= EXERCISE DETAILS =
Nothing but the lines from the one containing "This screenshot has width=754, height=560." through the last line of the records belongs in the answer, copied exactly and with the pictures left out.

= Stored items =

_ _ _ _ _

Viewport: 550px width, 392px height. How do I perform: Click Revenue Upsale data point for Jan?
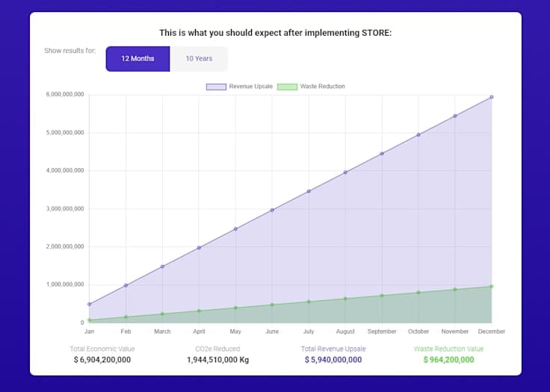[x=89, y=305]
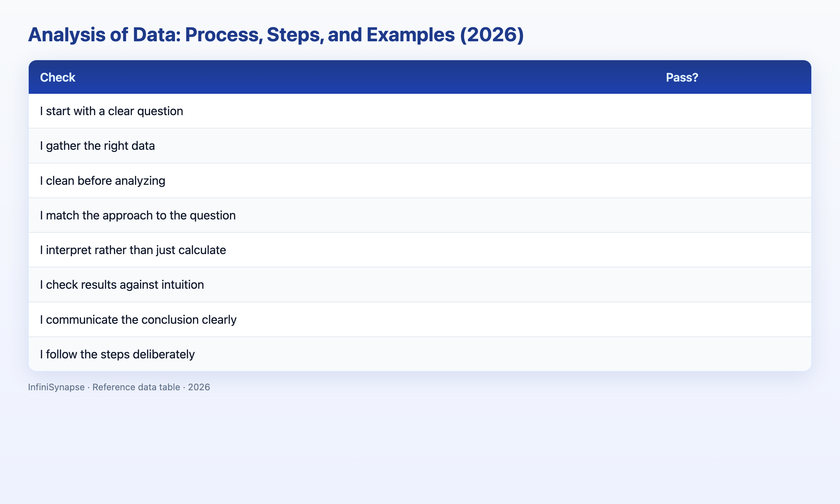This screenshot has height=504, width=840.
Task: Click row 'I clean before analyzing'
Action: click(x=420, y=181)
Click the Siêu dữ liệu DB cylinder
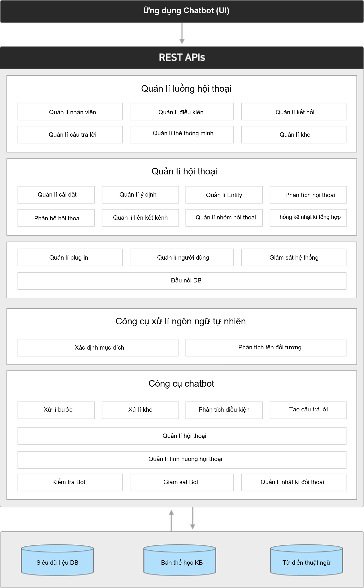 57,560
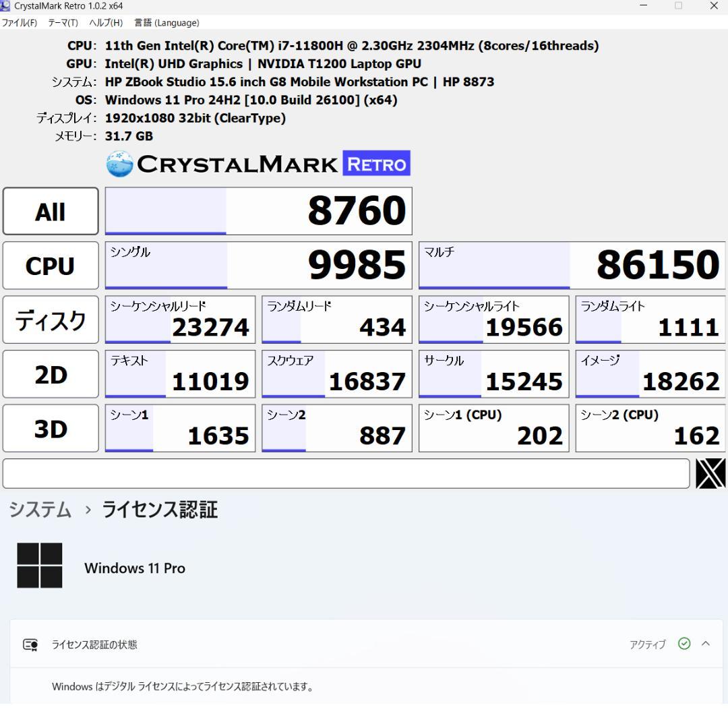Start the CPU benchmark
Image resolution: width=728 pixels, height=728 pixels.
click(50, 265)
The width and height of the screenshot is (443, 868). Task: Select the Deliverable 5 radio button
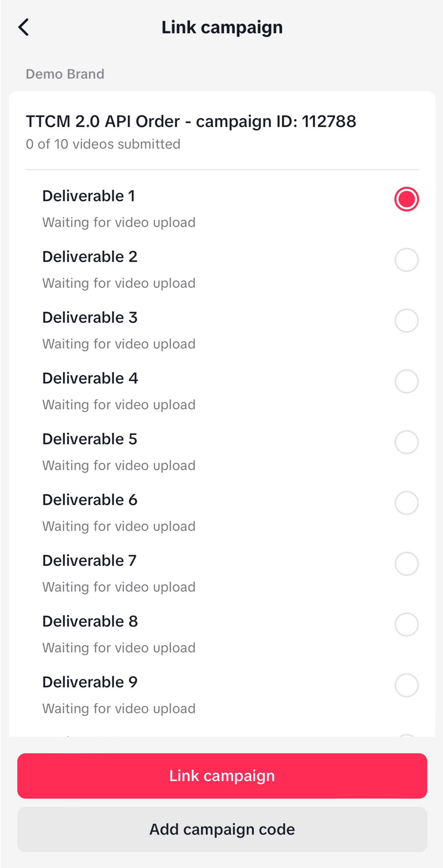pyautogui.click(x=406, y=442)
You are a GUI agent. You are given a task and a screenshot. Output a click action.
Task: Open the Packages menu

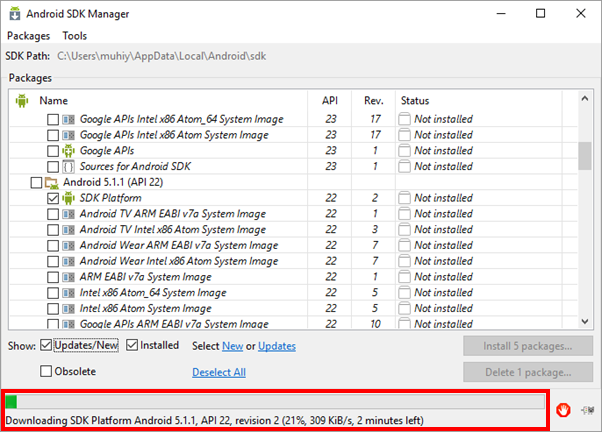pos(28,36)
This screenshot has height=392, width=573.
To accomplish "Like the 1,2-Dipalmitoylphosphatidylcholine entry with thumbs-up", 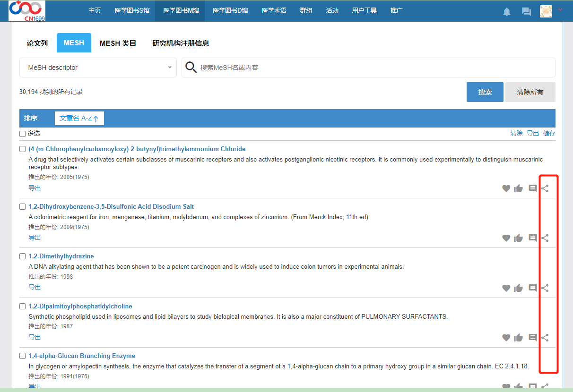I will tap(519, 338).
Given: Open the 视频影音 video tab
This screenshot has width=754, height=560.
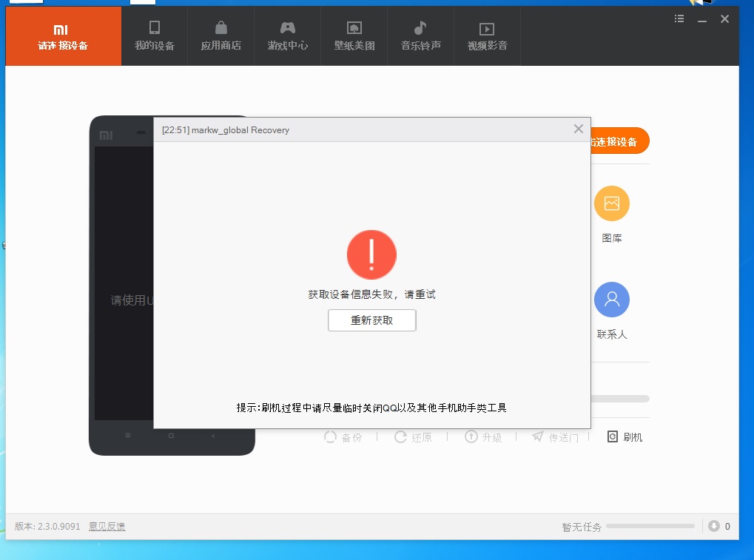Looking at the screenshot, I should (487, 36).
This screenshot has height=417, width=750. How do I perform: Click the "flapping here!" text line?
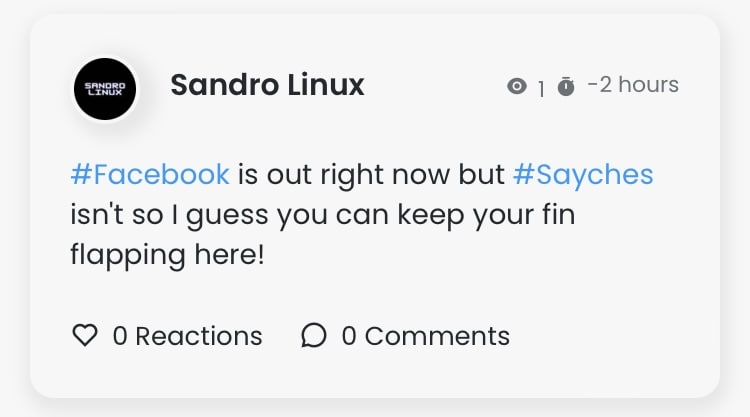click(167, 254)
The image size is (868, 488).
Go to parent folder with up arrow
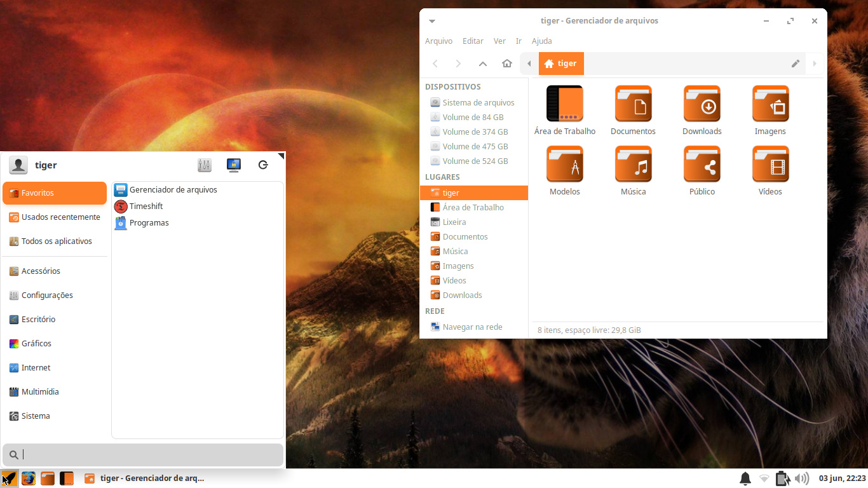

_ _ _ _ _

= OUTPUT =
This screenshot has width=754, height=560.
Looking at the screenshot, I should (487, 36).
This screenshot has height=417, width=750. How do I perform: Click the "flapping here!" text line?
click(167, 254)
The image size is (868, 488).
Go to parent folder with up arrow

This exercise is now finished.